■ **RAW RECORDS**:
● ● ● ● ● ● ●
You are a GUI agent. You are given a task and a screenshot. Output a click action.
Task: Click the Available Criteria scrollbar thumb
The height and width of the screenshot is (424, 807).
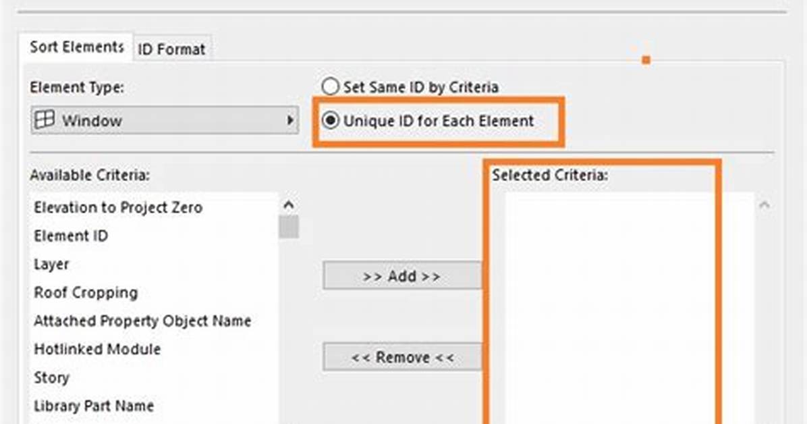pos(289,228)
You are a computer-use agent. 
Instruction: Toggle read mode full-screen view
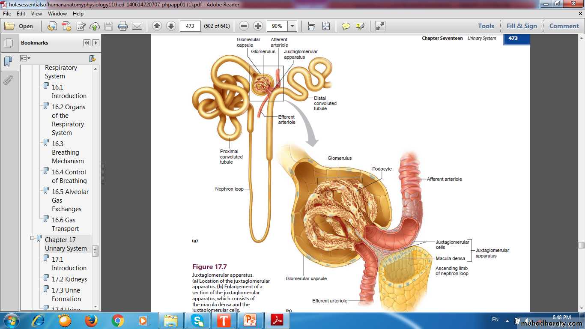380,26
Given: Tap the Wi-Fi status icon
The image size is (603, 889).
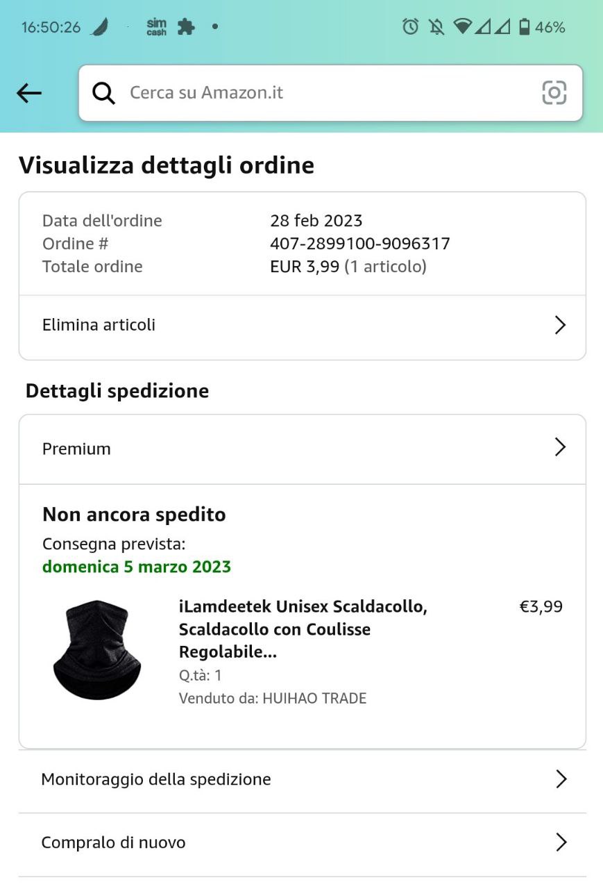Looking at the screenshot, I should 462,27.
● ● ● ● ● ● ●
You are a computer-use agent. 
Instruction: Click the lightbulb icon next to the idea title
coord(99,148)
● ● ● ● ● ● ●
■ **PROBLEM REQUIREMENTS**: Reproduce verbatim the lines between the one containing "You are a GUI" and the one containing "Looking at the screenshot, I should 462,27.", inclusive, leaving out the pictures.

■ **THE ANSWER**:
You are a GUI agent. You are given a task and a screenshot. Output a click action.
Task: Click the Available Criteria scrollbar thumb
The height and width of the screenshot is (424, 807).
pos(289,228)
You are a computer-use agent. 
Instruction: Toggle read mode full-screen view
380,26
Given: Tap the Wi-Fi status icon
The image size is (603, 889).
Looking at the screenshot, I should 462,27.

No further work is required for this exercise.